The sky was black on the horizon with oncoming rain, and with every step north, the world seemed to darken. Giselle dreaded the thought of going into Scotland with its hardness and violence. Even here in Northumberland, the land and the people they passed bore the signs of struggle and severe deprivation. Giselle had heard of wet winters, year on year, causing crops to rot in the fields, and poor harvests leading to starvation, while livestock became weak with disease and dropped in the fields. The constant raiding from Scotland made the North’s suffering so much worse, and King Edward, safe at his court in London, paid little heed to the fate of peasants so far out of sight and out of mind.
A cruel voice snapped her out of her thoughts.
‘You look miserable, Giselle. Did Buchanan take his fill of you last night? Was his blood up from the beating he gave me? Did he make you plead, and cry?’
Banan MacGregor brought his horse in close, and Giselle shrank away from him and clutched her reins hard. His face was swollen and twisted, like a gargoyle meant to frighten children, and it was still bloody from his beating.

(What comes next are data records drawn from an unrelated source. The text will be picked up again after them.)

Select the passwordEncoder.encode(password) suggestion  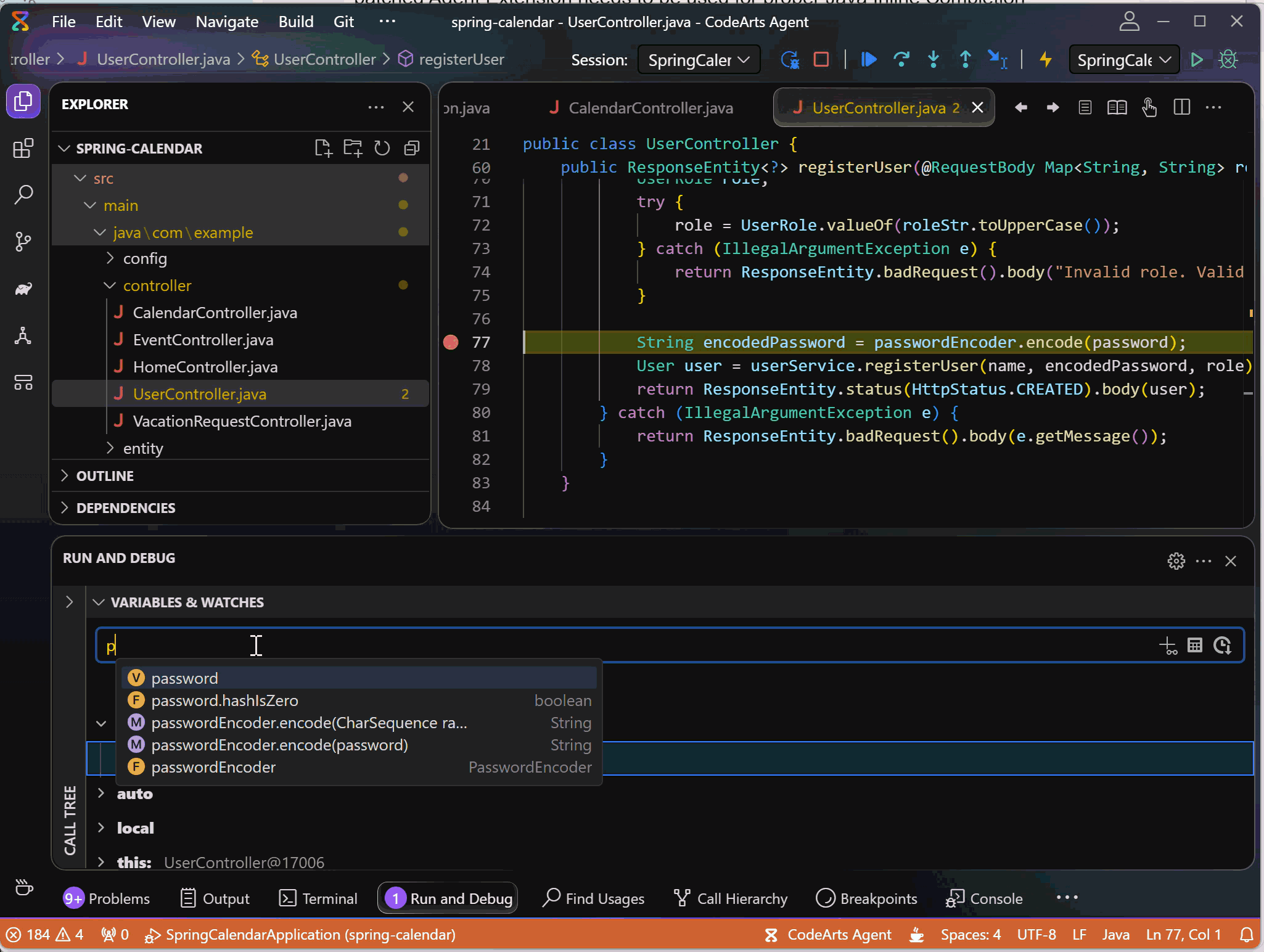click(279, 745)
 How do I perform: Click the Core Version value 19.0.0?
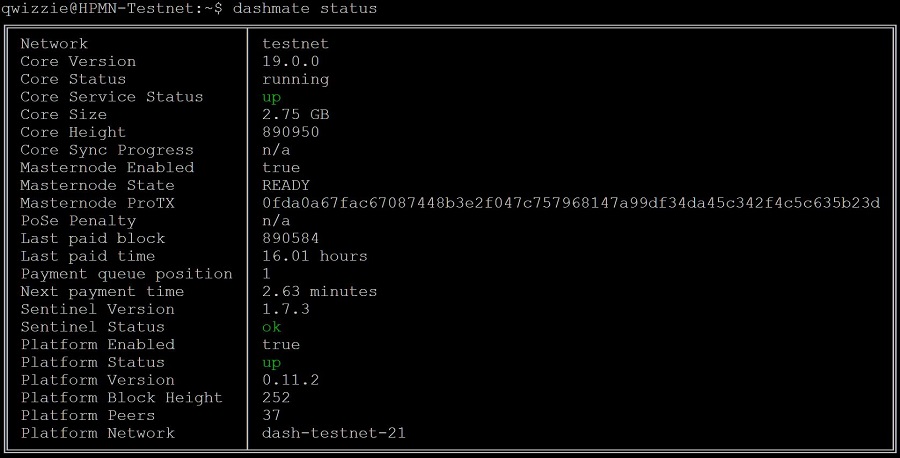tap(290, 61)

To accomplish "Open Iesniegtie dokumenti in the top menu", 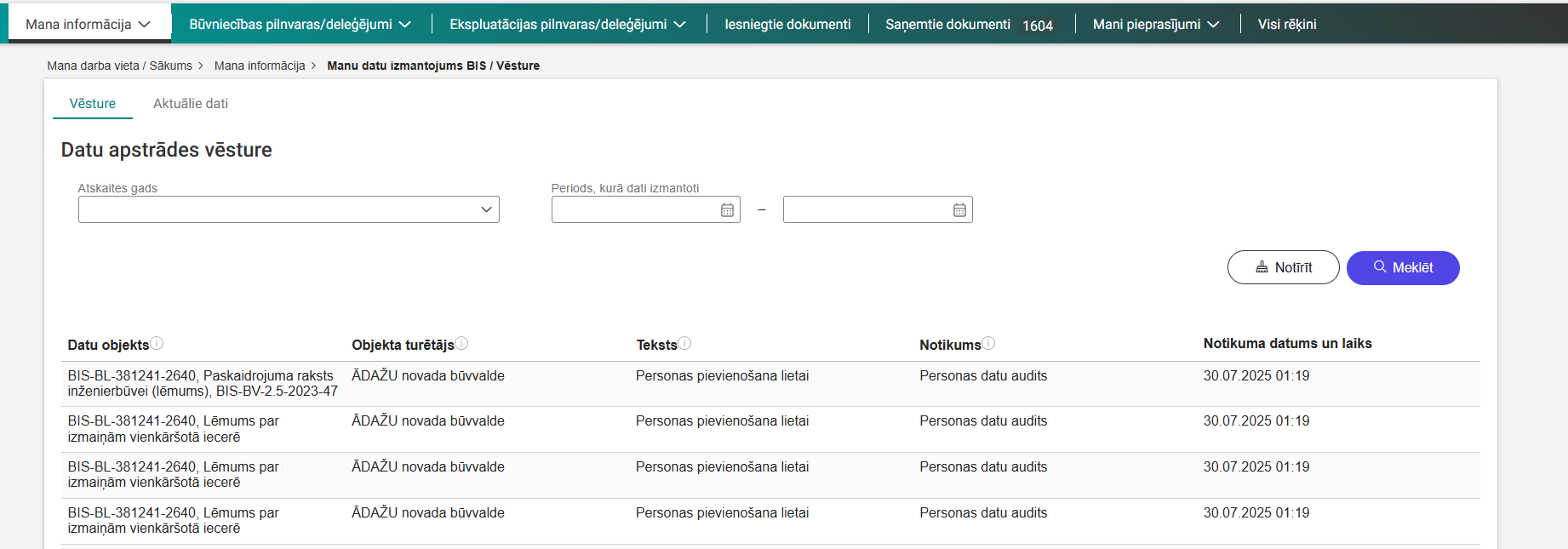I will point(787,24).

‘Tis nothing compared to what I will do when I get my hands on you,’ he continued. ‘Trust me, sooner or later, when Buchanan has tired of making you his whore, you and I will get to know each other a lot better. It excites me to think on it, to anticipate how I will bring you to heel.’ He looked her up and down and smiled bitterly. ‘You think Buchanan is your protector, but he is no different to me, he has the same uses for women as I do, he just takes them with a smile and pretty words.’
Giselle’s face burned as he stared at her intensely, hate and lust battling across his features. Banan made her blood run cold, and the heavy heat of the day turned chill. Her lungs would not fill, and her hands started shaking. She kept her eyes fixed on Lyall’s back, willing him to turn around.
‘You should not have rejected me, English. If you’ve no mind to wed that hapless wretch, Edric de Mawpas, I could offer you a place. I don’t keep women long, but you, well, you are a rare beauty. You would grace my hall well, as my mistress, lass.’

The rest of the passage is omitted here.